▸ **STATED TASK**: Continue the credit rating rationale for Manipur Tea from the point where it stops.

▸ **SOURCE**:

══════

Rating Rationale
February 21, 2020 | Mumbai
Manipur Tea Co. Private Limited
Rating upgraded to 'CRISIL B-/Stable'
 
Rating Action
Total Bank Loan Facilities Rated Rs.6.34 Crore
Long Term Rating CRISIL B-/Stable (Upgraded from 'CRISIL C')
1 crore = 10 million
Refer to annexure for Details of Instruments & Bank Facilities
Detailed Rationale

CRISIL has upgraded its rating on the long-term bank facilities of Manipur Tea Co. Private Limited (Manipur Tea; part of the Mantri group) to 'CRISIL B-/Stable' from 'CRISIL C'. The upgrade has been driven by improved operating efficiency of the company because of better operating profitability.
 
CRISIL's rating reflects the group's exposure to seasonality of tea production, high operating leverage, and weak financial risk profile. These weaknesses are partially offset by the extensive experience of the promoters in the tea industry.

Analytical Approach

For arriving at its rating, CRISIL has combined the business and financial risk profiles of Manipur Tea, Mantri Tea Co. Pvt Ltd (MTCPL), Derby Plantation Pvt Ltd (DPPL), and Ruttonpore Plantations Pvt Ltd (RPPL) collectively referred to as the Mantri group. This is because these entities have a common management, and are in the same line of business, with operational and financial linkages.
 
Unsecured loans have been treated as debt.

Please refer Annexure - List of entities consolidated, which captures the list of entities considered and their analytical treatment of consolidation.

Key Rating Drivers & Detailed Description
Weakness:
* Exposure to seasonality of tea production and high operating leverage
Being a seasonal product, the production of tea depends on the monsoon and remains susceptible to adverse weather conditions. Tea plantations also incur fixed cost, with labour alone accounting for nearly 40% of total cost. If tea production is lower than expected, then the group could incur operating losses, as seen in the past. Limited pricing power further constrains the operating margin of small players like the Mantri group.
 
* Weak financial risk profile
The weak financial risk profile is reflected in below-average debt protection metrics. Interest coverage and net cash accrual to total debt ratios were minus 1.29 times and minus 0.02 time, respectively, for fiscal 2019. Gearing and networth were moderate at 2.13 times and Rs 19.43 crore, respectively, as on March 31, 2019.

══════

▸ **RECORDED DATA**:

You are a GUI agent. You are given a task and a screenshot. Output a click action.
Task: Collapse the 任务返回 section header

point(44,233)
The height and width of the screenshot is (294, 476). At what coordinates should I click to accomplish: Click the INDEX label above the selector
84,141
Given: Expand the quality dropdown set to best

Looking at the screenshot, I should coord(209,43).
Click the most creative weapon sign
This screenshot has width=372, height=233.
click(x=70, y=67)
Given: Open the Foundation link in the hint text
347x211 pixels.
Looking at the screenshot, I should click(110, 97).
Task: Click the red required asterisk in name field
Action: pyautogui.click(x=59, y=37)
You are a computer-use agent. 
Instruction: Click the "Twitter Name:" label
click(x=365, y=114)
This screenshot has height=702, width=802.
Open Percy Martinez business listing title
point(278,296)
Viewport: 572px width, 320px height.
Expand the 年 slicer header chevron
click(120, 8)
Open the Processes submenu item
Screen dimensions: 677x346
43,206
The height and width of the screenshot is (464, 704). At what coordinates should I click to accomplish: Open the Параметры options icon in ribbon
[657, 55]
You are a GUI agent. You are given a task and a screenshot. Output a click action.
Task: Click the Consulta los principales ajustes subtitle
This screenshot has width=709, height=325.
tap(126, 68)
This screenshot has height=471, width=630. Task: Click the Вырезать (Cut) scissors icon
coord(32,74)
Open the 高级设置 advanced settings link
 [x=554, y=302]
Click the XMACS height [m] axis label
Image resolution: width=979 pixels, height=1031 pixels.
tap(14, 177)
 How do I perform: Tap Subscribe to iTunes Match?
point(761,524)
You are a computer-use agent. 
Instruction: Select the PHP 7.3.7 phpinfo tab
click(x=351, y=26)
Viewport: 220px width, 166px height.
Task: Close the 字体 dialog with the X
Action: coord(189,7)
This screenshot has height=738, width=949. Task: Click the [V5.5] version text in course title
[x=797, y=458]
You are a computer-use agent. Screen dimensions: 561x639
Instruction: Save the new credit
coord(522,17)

══════

▸ **ANSWER TO THE PROBLEM**:
 
Strength:
* Extensive experience of the promoters in the tea industry
The promoters have an experience of five decades in the tea plantation business, which has helped the group sustain its position, despite regular volatility in prices, and report stable revenue growth over the four fiscals through 2018.
Liquidity Stretched

* High bank limit utilisation:
Bank limit utilisation is high at 92.04% for the six months through September 2019.
 
* Cash accrual insufficient to meet debt obligation 
Cash accrual is expected to be over Rs 0.60 crore, which is insufficient against term debt obligation of Rs 1.00 crore over the medium term. The same is supported by unsecured loans from the promoters.
 
* Low current ratio:
Current ratio was low at 0.62 time as on March 31, 2019.
 
* Support from the promoters in the form of equity infusion or unsecured loans
The promoters are likely to extend support in the form of equity or unsecured loans to meet the company's working capital requirement and debt obligation.

Outlook: Stable

CRISIL believes that growth in revenue along with stable operating margin will lead to healthy financial risk profile. The outlook may be revised to 'Positive' if the firm reports significant revenue growth and healthy operating margin, and improves its financial risk profile. The outlook may be revised to 'Negative' in case of lower-than-expected growth in revenue, drop in profitability, or any large capital withdrawal, weakening the financial risk profile.

Rating Sensitivity factors
Upward factors
* Sustained improvement in revenue by at least 10% and stable operating margin, leading to higher cash accrual (in excess of debt obligation)
* Improvement in working capital cycle, with debtors falling below 45 days
 
Downward factors
* Overdrawing of working capital limit for more than 30 days
* Single-day delay in repayment of term debt (either principal or interest)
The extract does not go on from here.